Participants and methods
This is a cross-sectional study involving 230 children older than 10 years chosen randomly from two grades from two schools, one from an urban area (Taha Hussein School in Shebin El Kom City, Menoufia Governorate) and the other from a rural area (Meet masoad primary school in Meet Masoad village, Menoufia Governorate), both schools having been chosen at random. This age group was selected so that the children were old enough to understand and help their parents fill up the questionnaire. The predesigned questionnaires were sent home with children to their parents and only 200 (86.95%) completed questionnaires were returned. The questionnaire include data on measurements of satisfaction in different services provided in the healthcare unit of the school, quality of school healthcare services, availability of school healthcare services, and degree of utilization of these services. The obtained data were tabulated and analyzed statistically.
Results
The study showed that there was no statistically significant difference between urban and rural areas with regard to the availability of school healthcare services.
The study also showed that about 74% of parents in the rural area seek medical advice in primary healthcare, represented by the family health unit.
Question No. 8 in our questionnaire asked about the type of medical care that was the participant's first choice (private clinic, hospital, or primary healthcare). Participants whose first choice was primary healthcare were classified as regular utilizers and the other participants were classified as nonregular utilizers. All 200 children were utilizers of school healthcare services. The study showed that differences in residence and parent satisfaction were highly significantly different between regular utilizers and nonregular utilizers (P < 0.01), whereas differences in availability of school healthcare services were nonsignificant between the two groups.
The study showed that 35% of rural parents considered the services to be expensive compared with 11% of urban parents.
Conclusion
The quality of school healthcare services is poor, as evaluated through the responses in our questionnaire.

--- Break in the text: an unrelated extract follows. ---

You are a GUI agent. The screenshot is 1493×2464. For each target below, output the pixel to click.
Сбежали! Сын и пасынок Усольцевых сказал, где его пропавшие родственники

We recommend regular measurement of satisfaction in services provided to children in order to improve quality as well as provide regular training programs for medical staff to update their knowledge and improve their performance.

Keywords: accessibility, healthcare services, satisfaction, school health


How to cite this article:
Abu Salem ME, Salama AA, Hasan MA. Utilization and assessment of school healthcare services provided to schoolchildren by family physicians in Menoufia, Egypt. Menoufia Med J 2015;28:578-82

How to cite this URL:
Abu Salem ME, Salama AA, Hasan MA. Utilization and assessment of school healthcare services provided to schoolchildren by family physicians in Menoufia, Egypt. Menoufia Med J [serial online] 2015 [cited 2020 Feb 26];28:578-82. Available from: http://www.mmj.eg.net/text.asp?2015/28/2/578/163921


  Introduction Top


Family physicians provide promotive, preventive, and curative care to both healthy and sick children. Family physicians treat many children who are at risk because of lack of access to medical care, poor family support, lack of education, poverty, and other problems [1] .

Children and adolescents of the school-age group 5-19 years represent a large sector of the Egyptian population (38.6%), as they represent the future of this country for renaissance and development [2] .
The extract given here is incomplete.